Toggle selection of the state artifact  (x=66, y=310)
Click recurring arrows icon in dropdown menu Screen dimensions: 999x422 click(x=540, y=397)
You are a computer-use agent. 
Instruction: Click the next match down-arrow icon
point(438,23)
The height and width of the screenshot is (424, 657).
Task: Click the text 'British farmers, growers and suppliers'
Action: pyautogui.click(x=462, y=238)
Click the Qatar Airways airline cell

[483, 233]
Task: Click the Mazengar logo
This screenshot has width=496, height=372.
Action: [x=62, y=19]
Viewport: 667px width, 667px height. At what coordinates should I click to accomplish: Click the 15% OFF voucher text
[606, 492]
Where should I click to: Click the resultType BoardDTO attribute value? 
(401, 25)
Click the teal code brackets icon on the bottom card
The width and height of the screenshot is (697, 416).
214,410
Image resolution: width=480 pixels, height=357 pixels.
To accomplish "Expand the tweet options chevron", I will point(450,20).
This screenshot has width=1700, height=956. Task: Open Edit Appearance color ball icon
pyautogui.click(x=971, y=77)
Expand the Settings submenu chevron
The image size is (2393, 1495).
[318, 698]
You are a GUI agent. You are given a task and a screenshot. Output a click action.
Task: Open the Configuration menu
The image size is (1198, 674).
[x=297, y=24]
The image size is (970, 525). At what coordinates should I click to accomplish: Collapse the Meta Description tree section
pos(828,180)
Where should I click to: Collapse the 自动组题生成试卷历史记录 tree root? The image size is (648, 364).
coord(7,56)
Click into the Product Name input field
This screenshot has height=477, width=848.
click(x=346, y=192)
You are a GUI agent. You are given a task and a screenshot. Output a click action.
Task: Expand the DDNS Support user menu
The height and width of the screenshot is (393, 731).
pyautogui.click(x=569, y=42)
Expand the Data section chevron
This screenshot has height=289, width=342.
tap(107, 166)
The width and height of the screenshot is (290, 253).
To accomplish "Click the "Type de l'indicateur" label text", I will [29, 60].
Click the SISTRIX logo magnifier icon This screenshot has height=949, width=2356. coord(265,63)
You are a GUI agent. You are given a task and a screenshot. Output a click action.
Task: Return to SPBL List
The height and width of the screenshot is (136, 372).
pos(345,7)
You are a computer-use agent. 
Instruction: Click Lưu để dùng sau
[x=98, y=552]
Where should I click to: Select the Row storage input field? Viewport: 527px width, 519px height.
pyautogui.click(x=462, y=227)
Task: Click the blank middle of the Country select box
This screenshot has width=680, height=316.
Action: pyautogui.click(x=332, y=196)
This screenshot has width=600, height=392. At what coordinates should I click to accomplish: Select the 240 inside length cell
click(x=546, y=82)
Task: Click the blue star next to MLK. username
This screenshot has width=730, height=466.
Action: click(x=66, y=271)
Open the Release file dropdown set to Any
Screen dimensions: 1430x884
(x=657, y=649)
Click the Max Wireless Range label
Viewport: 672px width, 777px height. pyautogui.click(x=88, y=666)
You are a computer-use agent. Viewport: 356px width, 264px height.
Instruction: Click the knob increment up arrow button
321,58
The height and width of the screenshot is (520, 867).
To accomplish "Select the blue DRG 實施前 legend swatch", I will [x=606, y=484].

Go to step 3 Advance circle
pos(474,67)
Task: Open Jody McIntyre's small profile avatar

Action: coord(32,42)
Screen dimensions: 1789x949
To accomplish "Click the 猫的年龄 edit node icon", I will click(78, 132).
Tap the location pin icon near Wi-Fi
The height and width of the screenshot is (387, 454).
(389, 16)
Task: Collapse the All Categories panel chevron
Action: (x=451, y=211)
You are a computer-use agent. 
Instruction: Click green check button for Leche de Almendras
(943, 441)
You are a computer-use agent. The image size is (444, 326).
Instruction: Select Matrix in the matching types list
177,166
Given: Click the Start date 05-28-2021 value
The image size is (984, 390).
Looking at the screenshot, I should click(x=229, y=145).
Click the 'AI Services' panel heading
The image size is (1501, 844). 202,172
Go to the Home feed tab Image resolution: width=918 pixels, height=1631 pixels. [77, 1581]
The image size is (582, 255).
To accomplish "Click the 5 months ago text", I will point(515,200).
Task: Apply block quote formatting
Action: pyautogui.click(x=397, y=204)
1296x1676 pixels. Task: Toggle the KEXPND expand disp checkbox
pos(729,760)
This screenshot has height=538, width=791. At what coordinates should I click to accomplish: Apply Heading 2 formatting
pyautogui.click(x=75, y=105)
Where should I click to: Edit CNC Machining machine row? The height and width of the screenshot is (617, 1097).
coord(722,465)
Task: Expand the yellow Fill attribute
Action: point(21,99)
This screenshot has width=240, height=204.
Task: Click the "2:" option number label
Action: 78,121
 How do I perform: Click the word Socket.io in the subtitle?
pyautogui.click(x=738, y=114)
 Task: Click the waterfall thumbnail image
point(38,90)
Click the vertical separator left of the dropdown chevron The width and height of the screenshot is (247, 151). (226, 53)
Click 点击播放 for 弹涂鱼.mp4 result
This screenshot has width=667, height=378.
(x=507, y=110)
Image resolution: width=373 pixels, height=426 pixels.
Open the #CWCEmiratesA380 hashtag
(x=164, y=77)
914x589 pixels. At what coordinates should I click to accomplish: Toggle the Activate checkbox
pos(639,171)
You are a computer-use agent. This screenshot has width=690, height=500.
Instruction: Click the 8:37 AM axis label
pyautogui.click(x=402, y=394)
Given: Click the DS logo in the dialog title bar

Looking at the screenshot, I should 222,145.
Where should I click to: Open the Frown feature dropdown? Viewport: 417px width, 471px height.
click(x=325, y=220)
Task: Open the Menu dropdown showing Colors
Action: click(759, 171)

WHAT YOU WILL DO:
Copy out the rows word for word, from the line containing "914x589 pixels. At" through the end of the rows, with both ends included.

OUTPUT OF THE TASK:
914x589 pixels. At what coordinates should I click to accomplish: Toggle the Activate checkbox
pos(639,171)
You are a computer-use agent. This screenshot has width=690, height=500.
Instruction: Click the 8:37 AM axis label
pyautogui.click(x=402, y=394)
Given: Click the DS logo in the dialog title bar

Looking at the screenshot, I should 222,145.
Where should I click to: Open the Frown feature dropdown? Viewport: 417px width, 471px height.
click(x=325, y=220)
Task: Open the Menu dropdown showing Colors
Action: click(759, 171)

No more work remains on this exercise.